Мы, дети, страшно волновались и выслеживали каждый шаг Якова до того момента, когда нас отправили спать. Волновались и большие, хотя эта история повторялась через известные промежутки не один раз. Всего более смущала уверенность, что Марзак должен прийти именно в кабак и никуда больше. В этой мысли было что-то роковое, неизбежное, как сама судьба, и фатализм положения пугал одинаково как больших, так и маленьких. В Марзаке чувствовалась какая-то стихийная сила, не укладывавшаяся в тесные рамки заурядного прозябания.
Вечером, когда все стихло, в калитку осторожно стучала какая-то невидимая, таинственная рука. Кучер Яков, не торопясь, выходил за ворота и долго с кем-то шептался, а потом возвращался в кухню и упорно молчал.
— Из конторы сотник приходил… — объясняла нам кухарка под величайшим секретом. — Народ сбивают… Легкое место сказать: одного человека пымать!.. тьфу!..

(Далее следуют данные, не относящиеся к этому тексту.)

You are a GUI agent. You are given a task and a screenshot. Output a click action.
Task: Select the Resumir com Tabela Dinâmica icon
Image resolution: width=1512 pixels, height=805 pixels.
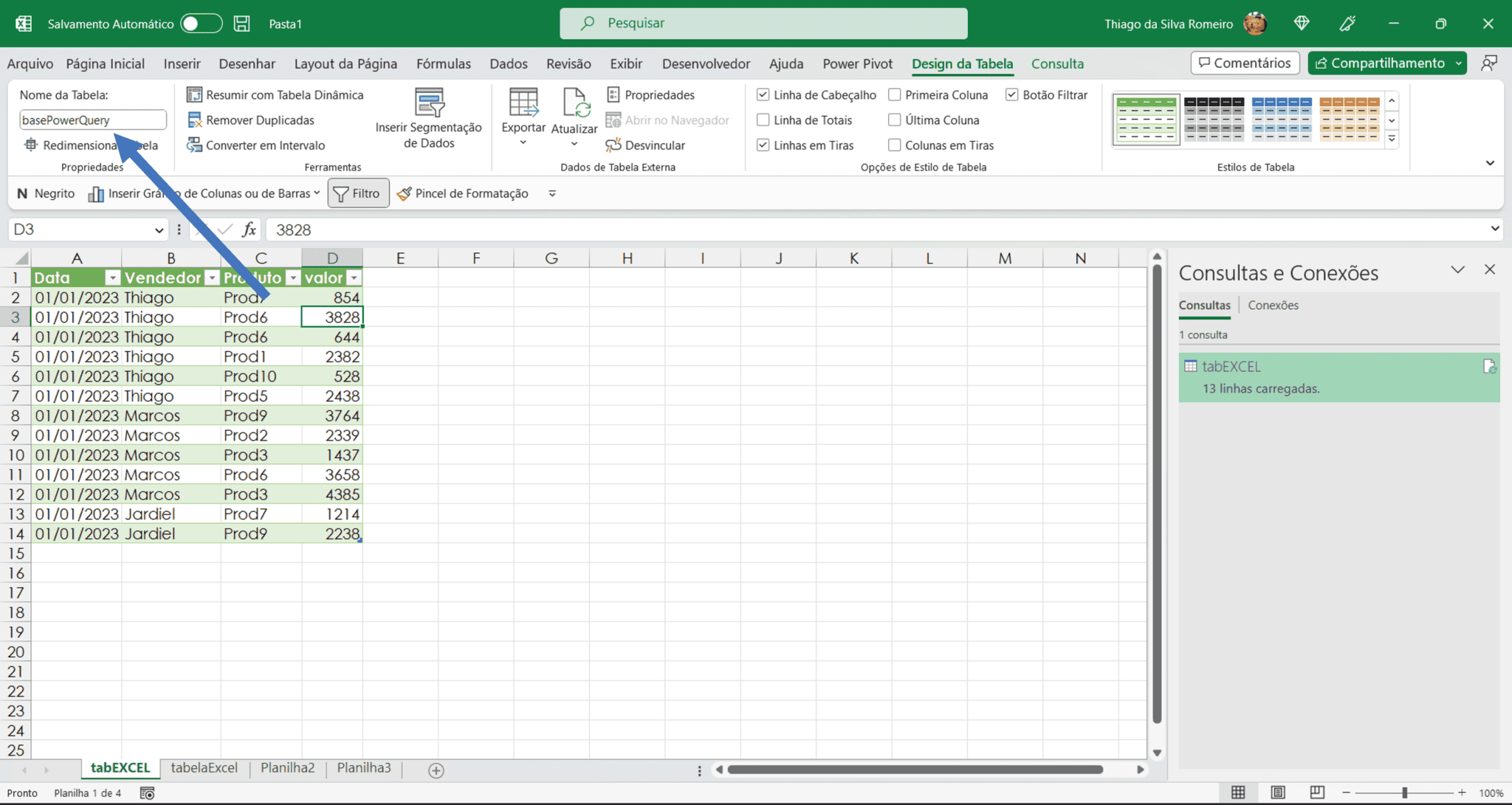click(194, 94)
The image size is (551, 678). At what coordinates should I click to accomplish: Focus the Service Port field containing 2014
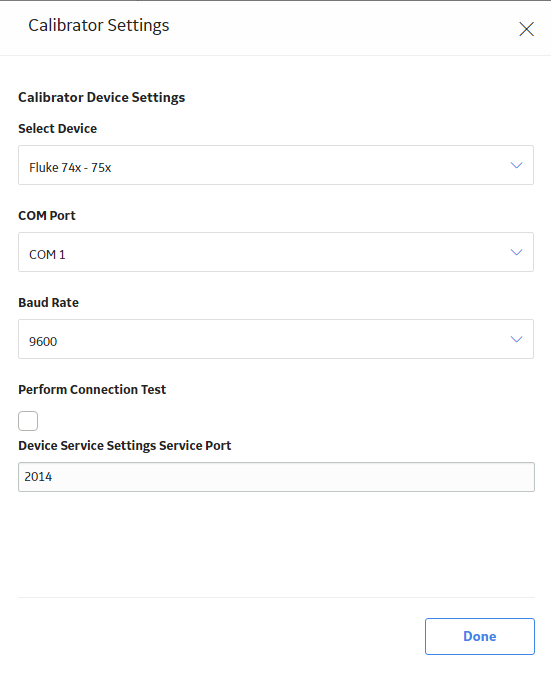click(276, 477)
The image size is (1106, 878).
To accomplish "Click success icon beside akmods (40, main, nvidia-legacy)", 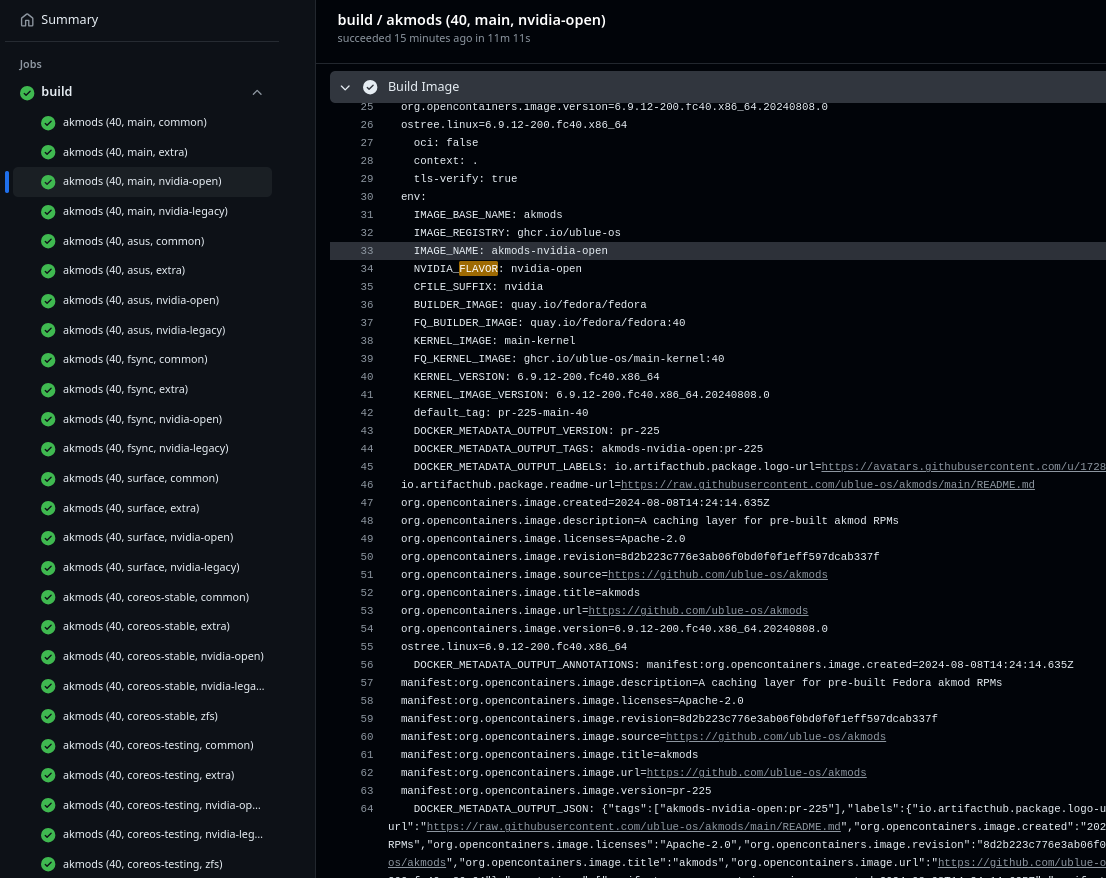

В кухарке сказывалось смутное сочувствие к геройству Марзака, и она любила рассказывать, как этот разбойник бросался с ножом на заводского приказчика, как его ловили, заковывали в кандалы, драли в «машинной», а потом увозили в Верхотурье, в острог. Марзак сидел несколько времени, а потом уходил и непременно возвращался опять к нам, на Шайтанский завод. Раз ушел он из острога зимой в одной рубахе; босой, и ничего, остался жив. Вообще получался легендарный человек, который умел заговаривать даже пули конвойных солдатиков. Все эти рассказы, конечно, припоминались именно в этот момент, когда весь завод ждал набата. Лежишь в своей теплой детской кроватке и со страхом думаешь о «машинной», где наказывали за всякую крепостную провинность розгами, о верхотурском остроге, о глубоких зимних снегах, по которым бежит босой Марзак, и детское сердце сжимается от ужаса. И жаль делается, и страшно, и какое-то тяжелое чувство поднимается в душе против неизвестного, расплывающегося в детском воображении зла. Приказчик Завертнев, на которого Марзак бросался с ножом, часто бывает в нашем доме, он такой веселый, добрый человек. И его тоже жаль… Зачем Марзак хотел зарезать этого Завертнева? В ушах даже поднимается звон кандалов, в которых мы видали Марзака не раз… Да и вот сейчас этот самый Марзак идет с ножом к кабаку, где его будут ловить… Детское сердце замирало от страха, и ухо старалось поймать малейший шорох.